PV, as you were the inspiration for this if you PM me your address i'll send you the smaller of the bottles (if you've got a spare sprayer to decant it in to) and you can try it for yourself?


----------



## Bigpikle (May 21, 2007)

interested to see how these mixes do - you have solvents mixed with water and solids so I guess there is a variety of things that might happen. 

Its good to use up all those bits sitting in the cupboard though so might have a play with some of this myself today :lol:


----------



## caledonia (Sep 13, 2008)

I understand the benefits of using up left over products and sample. But I would personally be very cautious about mixing product and chemicals. I can of a chemical reaction with in these. Now both example seem to have worked well. Especially PVs one.
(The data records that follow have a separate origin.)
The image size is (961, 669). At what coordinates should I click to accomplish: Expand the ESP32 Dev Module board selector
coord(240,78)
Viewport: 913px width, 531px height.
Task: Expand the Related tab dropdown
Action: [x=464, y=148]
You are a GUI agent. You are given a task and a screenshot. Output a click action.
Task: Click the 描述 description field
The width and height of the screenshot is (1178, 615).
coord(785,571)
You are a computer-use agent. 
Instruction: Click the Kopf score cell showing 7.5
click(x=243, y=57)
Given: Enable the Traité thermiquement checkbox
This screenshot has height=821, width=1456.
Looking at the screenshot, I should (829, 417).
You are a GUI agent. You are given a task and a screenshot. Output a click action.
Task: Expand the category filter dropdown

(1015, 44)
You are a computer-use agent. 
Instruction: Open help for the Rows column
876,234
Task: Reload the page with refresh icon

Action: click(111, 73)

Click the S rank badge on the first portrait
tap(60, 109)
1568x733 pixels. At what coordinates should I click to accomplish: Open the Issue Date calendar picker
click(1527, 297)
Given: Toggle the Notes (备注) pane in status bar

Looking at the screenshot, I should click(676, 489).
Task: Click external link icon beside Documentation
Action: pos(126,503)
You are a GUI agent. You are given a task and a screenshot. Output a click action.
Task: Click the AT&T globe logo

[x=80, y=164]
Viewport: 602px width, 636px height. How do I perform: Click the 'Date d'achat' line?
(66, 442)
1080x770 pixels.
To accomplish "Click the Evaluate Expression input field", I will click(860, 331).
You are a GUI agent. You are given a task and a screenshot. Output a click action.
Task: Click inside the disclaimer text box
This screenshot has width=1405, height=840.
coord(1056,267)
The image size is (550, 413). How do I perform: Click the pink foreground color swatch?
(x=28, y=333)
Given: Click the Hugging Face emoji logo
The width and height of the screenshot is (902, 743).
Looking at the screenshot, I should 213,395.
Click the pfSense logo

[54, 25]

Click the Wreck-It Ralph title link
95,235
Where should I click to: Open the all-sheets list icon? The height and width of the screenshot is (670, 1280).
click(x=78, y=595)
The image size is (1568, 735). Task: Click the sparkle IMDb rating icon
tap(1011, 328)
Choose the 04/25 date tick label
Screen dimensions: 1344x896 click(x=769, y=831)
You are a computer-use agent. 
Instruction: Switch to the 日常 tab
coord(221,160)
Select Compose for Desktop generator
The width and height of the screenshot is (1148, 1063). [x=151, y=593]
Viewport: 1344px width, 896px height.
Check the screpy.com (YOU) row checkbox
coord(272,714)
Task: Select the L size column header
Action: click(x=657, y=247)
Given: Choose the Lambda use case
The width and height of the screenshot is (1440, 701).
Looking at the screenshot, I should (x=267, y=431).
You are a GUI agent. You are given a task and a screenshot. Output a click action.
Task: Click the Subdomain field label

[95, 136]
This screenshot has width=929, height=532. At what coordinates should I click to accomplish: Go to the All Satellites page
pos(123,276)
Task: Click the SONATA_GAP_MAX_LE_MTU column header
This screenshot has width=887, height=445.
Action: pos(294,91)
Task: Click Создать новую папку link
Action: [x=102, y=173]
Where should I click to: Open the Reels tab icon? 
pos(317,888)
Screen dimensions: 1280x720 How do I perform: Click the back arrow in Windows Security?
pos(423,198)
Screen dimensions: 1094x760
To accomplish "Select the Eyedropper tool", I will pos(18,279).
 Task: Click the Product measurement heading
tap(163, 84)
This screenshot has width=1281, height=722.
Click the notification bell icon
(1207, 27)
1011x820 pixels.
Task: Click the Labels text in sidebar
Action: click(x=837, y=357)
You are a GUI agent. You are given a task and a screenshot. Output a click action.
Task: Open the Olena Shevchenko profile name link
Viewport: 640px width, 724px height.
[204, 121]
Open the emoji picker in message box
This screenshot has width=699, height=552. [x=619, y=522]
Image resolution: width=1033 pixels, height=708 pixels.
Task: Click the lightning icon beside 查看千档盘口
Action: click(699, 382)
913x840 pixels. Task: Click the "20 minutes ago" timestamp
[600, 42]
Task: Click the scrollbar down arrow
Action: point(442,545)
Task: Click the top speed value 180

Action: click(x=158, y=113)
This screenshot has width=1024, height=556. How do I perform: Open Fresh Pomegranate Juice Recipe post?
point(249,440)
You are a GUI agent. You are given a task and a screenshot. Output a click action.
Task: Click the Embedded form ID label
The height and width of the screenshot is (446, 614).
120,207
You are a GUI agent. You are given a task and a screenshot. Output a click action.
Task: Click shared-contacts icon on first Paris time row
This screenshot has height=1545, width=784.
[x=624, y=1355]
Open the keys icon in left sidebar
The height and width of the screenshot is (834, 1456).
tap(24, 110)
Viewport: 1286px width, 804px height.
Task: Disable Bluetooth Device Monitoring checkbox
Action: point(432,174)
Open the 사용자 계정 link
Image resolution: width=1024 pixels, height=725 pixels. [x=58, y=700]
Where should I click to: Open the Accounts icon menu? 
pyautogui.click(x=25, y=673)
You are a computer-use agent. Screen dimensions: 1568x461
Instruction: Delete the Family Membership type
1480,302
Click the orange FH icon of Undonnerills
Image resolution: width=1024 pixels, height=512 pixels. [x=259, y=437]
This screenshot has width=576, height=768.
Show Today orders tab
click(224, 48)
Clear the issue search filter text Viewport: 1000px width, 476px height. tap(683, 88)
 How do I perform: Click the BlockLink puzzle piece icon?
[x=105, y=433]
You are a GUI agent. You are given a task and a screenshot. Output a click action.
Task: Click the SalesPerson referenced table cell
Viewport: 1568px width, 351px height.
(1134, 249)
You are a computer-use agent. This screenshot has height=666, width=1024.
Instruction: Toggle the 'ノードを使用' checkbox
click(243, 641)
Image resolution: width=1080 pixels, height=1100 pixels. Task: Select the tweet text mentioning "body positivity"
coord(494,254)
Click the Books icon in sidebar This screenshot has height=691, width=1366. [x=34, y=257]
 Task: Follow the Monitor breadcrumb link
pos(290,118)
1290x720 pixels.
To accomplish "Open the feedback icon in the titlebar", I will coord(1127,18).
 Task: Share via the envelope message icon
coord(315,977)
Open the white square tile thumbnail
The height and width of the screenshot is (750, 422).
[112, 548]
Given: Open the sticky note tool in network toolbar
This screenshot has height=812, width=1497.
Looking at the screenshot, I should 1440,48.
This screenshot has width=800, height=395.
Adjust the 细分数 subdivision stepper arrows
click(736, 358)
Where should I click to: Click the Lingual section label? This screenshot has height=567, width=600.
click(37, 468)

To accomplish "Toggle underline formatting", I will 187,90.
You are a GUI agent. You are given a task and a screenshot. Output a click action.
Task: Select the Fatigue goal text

But from untrained and maybe in experience member this could spell trouble. If they don't know the chemical make up of certain products.

I only recently was asked to try a new drying aid. I could not tell you the make up. But the person wished feedback on this product. Where it worked as a drying aid very well and dispersed the water, with out the use of silicons. I had missed some soapy suds under one of the lights in a gap. When this product can in contact with this it reacted. Not badly but. It was like putting water in a hot frying pan, as in it crackled and hissed. I contacted the manufacturer about this as it concerned me a bit. But was told it was just the product breaking down the emulsifier make up of the suds, and it was down to the way the product disperses water.
Now this turned out all right. But on the same hand there was a reaction with in the chemicals present.

So please be careful with products that you are unsure about. And remember once the paint is chemically damaged then theres not much that can be done.

But well done to the two members so far for showing initiative and product knowledge.
Gordon.


----------



## VIPER (May 30, 2007)

Mine was mixed up a good few days before application to the car and I monitored it during this time to make sure nothing was reacting badly. But with mine all being mainly water based I was pretty confident. It's been on the car for a day and today looks just as good as it did yesterday after the application.

You do make a good point, Gordon, and I'd echo everything you've said :thumb:

To anyone else having a play mixing up products, do what I did and do it a few days prior to when you intend using it so any adverse reaction will have become apparant before you get it near the car. Or even test in on a old panel or something. I really ought to have stated this in the initial post actually.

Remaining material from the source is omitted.